Where the line containing "[NIA creoler, 8 kt. rødguld med blå" appears in the records below, begin there and output each line verbatim through the last line.

[Stored records]
--
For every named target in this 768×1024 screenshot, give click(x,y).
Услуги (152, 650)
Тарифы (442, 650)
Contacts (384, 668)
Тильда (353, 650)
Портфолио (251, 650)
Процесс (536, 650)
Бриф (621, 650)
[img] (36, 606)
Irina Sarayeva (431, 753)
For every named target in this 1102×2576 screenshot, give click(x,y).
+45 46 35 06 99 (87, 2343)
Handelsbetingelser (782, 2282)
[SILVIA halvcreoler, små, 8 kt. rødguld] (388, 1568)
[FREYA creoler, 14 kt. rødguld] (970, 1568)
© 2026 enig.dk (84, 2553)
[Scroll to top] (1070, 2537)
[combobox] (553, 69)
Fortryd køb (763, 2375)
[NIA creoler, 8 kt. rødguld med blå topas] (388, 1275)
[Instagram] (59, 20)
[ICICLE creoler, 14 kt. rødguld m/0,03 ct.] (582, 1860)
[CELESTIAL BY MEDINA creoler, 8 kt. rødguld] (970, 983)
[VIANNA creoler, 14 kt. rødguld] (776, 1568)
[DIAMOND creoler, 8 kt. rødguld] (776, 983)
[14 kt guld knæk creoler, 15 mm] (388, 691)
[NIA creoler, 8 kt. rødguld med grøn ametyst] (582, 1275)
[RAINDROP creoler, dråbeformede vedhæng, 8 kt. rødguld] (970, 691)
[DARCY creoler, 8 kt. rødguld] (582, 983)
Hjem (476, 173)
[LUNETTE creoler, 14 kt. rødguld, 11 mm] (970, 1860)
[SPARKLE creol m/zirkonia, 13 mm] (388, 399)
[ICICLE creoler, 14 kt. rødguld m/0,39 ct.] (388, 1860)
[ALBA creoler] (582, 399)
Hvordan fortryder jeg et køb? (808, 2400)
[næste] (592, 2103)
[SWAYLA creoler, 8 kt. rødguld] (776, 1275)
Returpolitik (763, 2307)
--
:: Answer to this exercise ::
[NIA creoler, 8 kt. rødguld med blå topas] (388, 1275)
[Instagram] (59, 20)
[ICICLE creoler, 14 kt. rødguld m/0,03 ct.] (582, 1860)
[CELESTIAL BY MEDINA creoler, 8 kt. rødguld] (970, 983)
[VIANNA creoler, 14 kt. rødguld] (776, 1568)
[DIAMOND creoler, 8 kt. rødguld] (776, 983)
[14 kt guld knæk creoler, 15 mm] (388, 691)
[NIA creoler, 8 kt. rødguld med grøn ametyst] (582, 1275)
[RAINDROP creoler, dråbeformede vedhæng, 8 kt. rødguld] (970, 691)
[DARCY creoler, 8 kt. rødguld] (582, 983)
Hjem (476, 173)
[LUNETTE creoler, 14 kt. rødguld, 11 mm] (970, 1860)
[SPARKLE creol m/zirkonia, 13 mm] (388, 399)
[ICICLE creoler, 14 kt. rødguld m/0,39 ct.] (388, 1860)
[ALBA creoler] (582, 399)
Hvordan fortryder jeg et køb? (808, 2400)
[næste] (592, 2103)
[SWAYLA creoler, 8 kt. rødguld] (776, 1275)
Returpolitik (763, 2307)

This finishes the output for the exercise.